5) Pig-Latin (pigLatin.cpp)

Topics: Strings, reference parameters, return types

Write two functions, pigLatinReturn and pigLatinReference, that accept a string and convert said string into its pig-Latin form. To convert a string into pig-Latin, you must follow these steps:

  • Split the input string into 2 strings: a string of characters BEFORE the first vowel, and a string of characters AFTER (and including) the first vowel.
  • Append the first string (letters before the first vowel) to the second string.
  • Append the string "ay" to the resulting string.

Here are a few examples…

nick -> icknay

kylie -> yliekay (For simplicity, treat 'y' like a vowel)

trip -> iptray

You will need to write this routine in two ways: once as a function that returns the pig-Latin string to the caller, and once as a function that modifies the supplied parameter string and uses it to store the resulting pig-Latin string. These will be done in pigLatinReturn and pigLatinReference, respectively. You may assume that your input is always a one-word, all lowercase string with at least one vowel.

Here's a code example of how these functions differ…

string name = "julie";
string str1 = pigLatinReturn(name);
cout << str1 << endl; // prints "uliejay"

pigLatinReference(name);
cout << name << endl; // prints "uliejay"

Once you've written these functions, discuss with your section the benefits and drawbacks of these two approaches. Which do you feel is easier to write? Which do you think is more convenient for the caller? Do you think one is better style than the other?

Solution 
// Use const because VOWELS won't change -- no need to declare repeatedly
// in isVowel.
const string VOWELS = "aeiouy";

// Helper function, which I'd highly recommend writing!
bool isVowel(char ch){
    // A little kludgy, but the handout guarantees that
    // ch will ALWAYS be lower case :)
    // NOTE: For an assignment, you probably want a more robust isVowel.
    return VOWELS.find(ch) != string::npos;
}

string pigLatinReturn(string input){
    int strOneIndex = 0;
    for (int i = 0; i < input.length(); i++){
        if (isVowel(input[i])){
            strOneIndex = i;
            break;
        }
    }
    string strOne = input.substr(0, strOneIndex);
    string strTwo = input.substr(strOneIndex);
    return strTwo + strOne + "ay";
}

void pigLatinReference(string &input){
    int strOneIndex = 0;
    for (int i = 0; i < input.length(); i++){
        if (isVowel(input[i])){
            strOneIndex = i;
            break;
        }
    }
    string strOne = input.substr(0, strOneIndex);
    string strTwo = input.substr(strOneIndex);
    input = strTwo + strOne + "ay";
}

Notice how similar these two approaches are – the only difference is how the result is handled at the very end. To address the discussion questions, although the pigLatinReference function is marginally more efficient because it doesn't need to make a copy of the input string, pigLatinReturn is probably more intuitive for both the caller and the writer: if the function's job is to somehow output some product, returning is the most explicit way to do so. In that way, a function that returns is also better style – it's makes the purpose of the function clearer to the reder.

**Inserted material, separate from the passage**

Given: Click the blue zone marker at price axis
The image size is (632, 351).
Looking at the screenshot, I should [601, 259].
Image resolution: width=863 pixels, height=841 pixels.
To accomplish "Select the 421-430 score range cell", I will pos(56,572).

If you wanted to combine the efficiency of pigLatinReference with the clarity of pigLatinReturn, I would recommend writing a function that takes in the input string by const reference, basically

string pigLatin(const string &input);

Although the const isn't explicitly necessary, it's nice to have becuase you never need to modify input. Moreover, you still get the efficiency gains from pass-by-reference while also writing very-understandable code. Just know that const reference will not be covered in this iteration of CS106B.

6) Mirror (mirror.cpp)

Topic: Grids

Write a function mirror that accepts a reference to a Grid of integers as a parameter and flips the grid along its diagonal. You may assume the grid is square; in other words, that it has the same number of rows as columns. For example, the grid below that comes first would be altered to give it the new grid state shown afterwards:

Original state: 
{ { 6, 1, 9, 4},                
  {-2, 5, 8, 12},                  
  {14, 39, -6, 18},             
  {21, 55, 73, -3} }               

Mirrored state: 
 { {6, -2, 14, 21},
   {1, 5, 39, 55},
   {9, 8, -6, 73},
   {4, 12, 18, -3} }

Bonus: How would you solve this problem if the grid were not square?

Solution 
// solution
void mirror(Grid<int>& grid) {
    for (int r = 0;r < grid.numRows(); r++) {
        // start at r+1 rather than 0 to avoid double-swapping 
        for (int c = r + 1; c < grid.numCols(); c++) { 
            int temp = grid[r][c]; 
            grid[r][c] = grid[c][r]; 
            grid[c][r] = temp;
        } 
    }
}
// bonus 
void mirror(Grid<int>& grid) {
    Grid<int> result(grid.numCols(), grid.numRows());
    for (int r = 0; r < grid.numRows(); r++) {
        for (int c = 0; c < grid.numCols(); c++) {
            result[r][c] = grid[c][r];
        }
    }
    grid = result;
}

7) CrossSum (crosssum.cpp)

Topic: Grids

Write a function named crossSum that accepts three parameters - a constant reference to a Grid of integers, and two integers for a row and column - and returns the sum of all numbers in the row/column cross provided. For example, if a grid named g stores the following integers:

   col    0  1  2
row
 0     { {1, 2, 3},
 1       {4, 5, 6},
 2       {7, 8, 9} }

Then the call of crossSum(g, 1, 1) should return (4+5+6+2+8) or 25. You may assume that the row and column passed are within the bounds of the grid. Do not modify the grid that is passed in.

Solution 
int crossSum(const Grid<int>& grid, int row, int col) {
    int sum = 0;
    for (int c = 0; c < grid.numCols(); c++) {
        sum += grid[row][c];
    }
    for (int r = 0; r < grid.numRows(); r++) {
        sum += grid[r][col];
    }
    sum -= grid[row][col]; // subtract center because it was added twice
    return sum;
}